Stored data:
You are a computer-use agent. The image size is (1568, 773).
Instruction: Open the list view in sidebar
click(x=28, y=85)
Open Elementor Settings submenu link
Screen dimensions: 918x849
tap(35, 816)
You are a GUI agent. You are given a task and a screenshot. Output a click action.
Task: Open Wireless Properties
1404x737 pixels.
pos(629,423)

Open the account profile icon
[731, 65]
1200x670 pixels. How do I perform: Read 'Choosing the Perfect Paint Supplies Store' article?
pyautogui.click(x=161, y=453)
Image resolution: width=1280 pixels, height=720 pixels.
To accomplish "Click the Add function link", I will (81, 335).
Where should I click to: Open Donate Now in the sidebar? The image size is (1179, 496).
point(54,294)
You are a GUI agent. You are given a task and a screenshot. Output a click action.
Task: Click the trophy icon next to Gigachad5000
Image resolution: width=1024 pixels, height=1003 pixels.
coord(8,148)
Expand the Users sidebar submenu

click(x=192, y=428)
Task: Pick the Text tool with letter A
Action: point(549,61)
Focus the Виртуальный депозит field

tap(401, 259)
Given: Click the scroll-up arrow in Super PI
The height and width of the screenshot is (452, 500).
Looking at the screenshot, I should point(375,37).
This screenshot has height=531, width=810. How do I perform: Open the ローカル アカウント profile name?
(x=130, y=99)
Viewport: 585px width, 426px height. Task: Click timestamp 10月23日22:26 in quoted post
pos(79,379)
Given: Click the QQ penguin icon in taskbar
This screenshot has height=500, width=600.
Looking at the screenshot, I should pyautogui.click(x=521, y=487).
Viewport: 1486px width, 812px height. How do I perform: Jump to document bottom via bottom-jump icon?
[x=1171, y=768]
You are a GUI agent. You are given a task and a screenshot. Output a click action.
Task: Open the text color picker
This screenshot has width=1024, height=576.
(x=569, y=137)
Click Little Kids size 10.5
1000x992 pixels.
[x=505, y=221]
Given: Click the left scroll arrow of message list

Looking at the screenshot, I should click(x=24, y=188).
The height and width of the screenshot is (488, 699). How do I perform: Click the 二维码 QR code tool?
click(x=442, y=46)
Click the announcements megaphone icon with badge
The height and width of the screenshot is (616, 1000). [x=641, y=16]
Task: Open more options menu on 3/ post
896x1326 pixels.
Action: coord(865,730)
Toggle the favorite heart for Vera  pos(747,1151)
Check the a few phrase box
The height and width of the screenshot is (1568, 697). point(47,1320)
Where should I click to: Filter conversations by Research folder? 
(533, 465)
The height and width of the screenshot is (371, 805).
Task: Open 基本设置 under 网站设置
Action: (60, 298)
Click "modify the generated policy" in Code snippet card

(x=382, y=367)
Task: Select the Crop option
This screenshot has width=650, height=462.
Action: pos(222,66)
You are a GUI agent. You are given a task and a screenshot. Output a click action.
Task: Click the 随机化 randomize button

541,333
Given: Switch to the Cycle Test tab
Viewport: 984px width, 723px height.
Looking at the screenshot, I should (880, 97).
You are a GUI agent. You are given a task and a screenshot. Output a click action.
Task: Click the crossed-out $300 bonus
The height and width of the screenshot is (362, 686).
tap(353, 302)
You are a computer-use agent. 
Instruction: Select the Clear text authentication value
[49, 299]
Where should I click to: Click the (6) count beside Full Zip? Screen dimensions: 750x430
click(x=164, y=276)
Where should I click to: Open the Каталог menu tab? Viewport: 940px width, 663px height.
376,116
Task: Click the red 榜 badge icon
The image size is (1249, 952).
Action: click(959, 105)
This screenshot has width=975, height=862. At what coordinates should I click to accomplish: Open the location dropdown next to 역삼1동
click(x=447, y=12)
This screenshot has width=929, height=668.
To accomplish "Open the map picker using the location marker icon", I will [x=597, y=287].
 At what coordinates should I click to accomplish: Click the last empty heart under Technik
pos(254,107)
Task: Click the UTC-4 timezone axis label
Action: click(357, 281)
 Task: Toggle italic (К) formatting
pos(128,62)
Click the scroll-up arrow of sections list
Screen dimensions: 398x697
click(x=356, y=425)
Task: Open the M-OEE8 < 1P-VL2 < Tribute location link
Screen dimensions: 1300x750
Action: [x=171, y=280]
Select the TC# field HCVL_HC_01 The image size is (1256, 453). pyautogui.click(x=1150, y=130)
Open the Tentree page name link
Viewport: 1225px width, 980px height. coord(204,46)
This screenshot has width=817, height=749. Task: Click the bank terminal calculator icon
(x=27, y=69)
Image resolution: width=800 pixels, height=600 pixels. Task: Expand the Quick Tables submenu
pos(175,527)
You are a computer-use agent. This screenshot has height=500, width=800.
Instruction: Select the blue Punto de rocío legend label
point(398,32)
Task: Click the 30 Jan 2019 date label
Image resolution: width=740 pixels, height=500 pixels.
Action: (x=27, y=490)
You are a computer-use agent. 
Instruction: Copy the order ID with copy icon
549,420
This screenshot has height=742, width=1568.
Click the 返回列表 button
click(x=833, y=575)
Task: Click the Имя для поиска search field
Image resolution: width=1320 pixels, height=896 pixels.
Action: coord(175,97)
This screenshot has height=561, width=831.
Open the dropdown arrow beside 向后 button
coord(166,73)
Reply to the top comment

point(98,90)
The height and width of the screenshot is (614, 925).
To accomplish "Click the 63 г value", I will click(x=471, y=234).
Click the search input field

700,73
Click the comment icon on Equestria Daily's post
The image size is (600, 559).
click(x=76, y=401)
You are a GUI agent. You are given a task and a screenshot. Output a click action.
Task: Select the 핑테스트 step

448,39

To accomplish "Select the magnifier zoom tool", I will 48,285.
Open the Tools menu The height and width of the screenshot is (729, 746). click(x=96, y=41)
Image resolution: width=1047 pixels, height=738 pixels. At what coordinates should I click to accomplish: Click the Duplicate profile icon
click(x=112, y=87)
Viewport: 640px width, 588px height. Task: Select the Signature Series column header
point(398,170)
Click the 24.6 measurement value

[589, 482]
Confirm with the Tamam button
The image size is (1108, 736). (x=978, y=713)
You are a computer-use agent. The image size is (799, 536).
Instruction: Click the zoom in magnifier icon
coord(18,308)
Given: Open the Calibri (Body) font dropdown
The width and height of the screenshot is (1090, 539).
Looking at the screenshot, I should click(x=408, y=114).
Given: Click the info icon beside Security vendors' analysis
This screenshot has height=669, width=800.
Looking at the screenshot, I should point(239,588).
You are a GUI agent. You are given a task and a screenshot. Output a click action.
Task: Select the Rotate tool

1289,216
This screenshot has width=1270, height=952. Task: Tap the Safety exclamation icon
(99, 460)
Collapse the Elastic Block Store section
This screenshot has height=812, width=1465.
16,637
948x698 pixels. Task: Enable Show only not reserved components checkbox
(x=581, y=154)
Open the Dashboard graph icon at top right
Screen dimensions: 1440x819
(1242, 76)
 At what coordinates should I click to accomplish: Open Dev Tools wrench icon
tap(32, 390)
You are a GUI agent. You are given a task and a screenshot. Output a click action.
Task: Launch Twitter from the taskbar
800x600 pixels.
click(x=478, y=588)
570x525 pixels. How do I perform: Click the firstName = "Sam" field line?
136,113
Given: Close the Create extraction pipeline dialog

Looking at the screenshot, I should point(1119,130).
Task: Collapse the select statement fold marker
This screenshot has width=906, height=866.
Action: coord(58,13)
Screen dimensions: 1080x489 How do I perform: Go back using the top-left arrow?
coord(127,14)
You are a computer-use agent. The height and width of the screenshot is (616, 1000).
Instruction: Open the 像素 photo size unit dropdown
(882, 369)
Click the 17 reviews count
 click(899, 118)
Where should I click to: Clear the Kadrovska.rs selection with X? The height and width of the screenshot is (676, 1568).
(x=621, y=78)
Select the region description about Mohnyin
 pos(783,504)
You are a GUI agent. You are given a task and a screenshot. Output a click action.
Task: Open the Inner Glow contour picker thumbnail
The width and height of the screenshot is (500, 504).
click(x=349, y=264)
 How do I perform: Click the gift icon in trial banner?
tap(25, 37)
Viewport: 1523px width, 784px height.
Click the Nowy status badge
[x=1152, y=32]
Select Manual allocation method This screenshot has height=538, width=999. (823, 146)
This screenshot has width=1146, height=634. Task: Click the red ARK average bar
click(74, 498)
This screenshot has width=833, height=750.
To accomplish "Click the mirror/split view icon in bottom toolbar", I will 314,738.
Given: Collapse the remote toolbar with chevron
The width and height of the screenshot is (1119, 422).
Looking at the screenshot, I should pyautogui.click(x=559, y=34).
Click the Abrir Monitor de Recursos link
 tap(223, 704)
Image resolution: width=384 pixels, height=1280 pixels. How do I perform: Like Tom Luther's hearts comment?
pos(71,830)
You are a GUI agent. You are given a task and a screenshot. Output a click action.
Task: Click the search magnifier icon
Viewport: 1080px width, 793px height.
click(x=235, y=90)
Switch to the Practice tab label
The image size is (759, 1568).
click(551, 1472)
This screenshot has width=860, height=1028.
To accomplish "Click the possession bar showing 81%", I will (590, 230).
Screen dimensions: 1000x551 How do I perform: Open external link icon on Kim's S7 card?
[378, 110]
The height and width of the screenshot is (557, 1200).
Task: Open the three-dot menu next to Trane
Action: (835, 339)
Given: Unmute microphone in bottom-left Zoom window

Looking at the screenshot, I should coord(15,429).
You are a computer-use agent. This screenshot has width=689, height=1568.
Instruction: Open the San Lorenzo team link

_Exercise description_.
Using the data above, extract exactly the lines from the one that holds "Given: Click the scroll-up arrow in Super PI" to the one that holds "Toggle the favorite", both ends included, and no others.

_Solution to the problem_.
Given: Click the scroll-up arrow in Super PI
The height and width of the screenshot is (452, 500).
Looking at the screenshot, I should point(375,37).
This screenshot has height=531, width=810. How do I perform: Open the ローカル アカウント profile name?
(x=130, y=99)
Viewport: 585px width, 426px height. Task: Click timestamp 10月23日22:26 in quoted post
pos(79,379)
Given: Click the QQ penguin icon in taskbar
This screenshot has height=500, width=600.
Looking at the screenshot, I should pyautogui.click(x=521, y=487).
Viewport: 1486px width, 812px height. How do I perform: Jump to document bottom via bottom-jump icon?
[x=1171, y=768]
You are a GUI agent. You are given a task and a screenshot. Output a click action.
Task: Open the text color picker
This screenshot has width=1024, height=576.
(x=569, y=137)
Click Little Kids size 10.5
1000x992 pixels.
[x=505, y=221]
Given: Click the left scroll arrow of message list

Looking at the screenshot, I should click(x=24, y=188).
The height and width of the screenshot is (488, 699). How do I perform: Click the 二维码 QR code tool?
click(x=442, y=46)
Click the announcements megaphone icon with badge
The height and width of the screenshot is (616, 1000). [x=641, y=16]
Task: Open more options menu on 3/ post
896x1326 pixels.
Action: coord(865,730)
Toggle the favorite heart for Vera  pos(747,1151)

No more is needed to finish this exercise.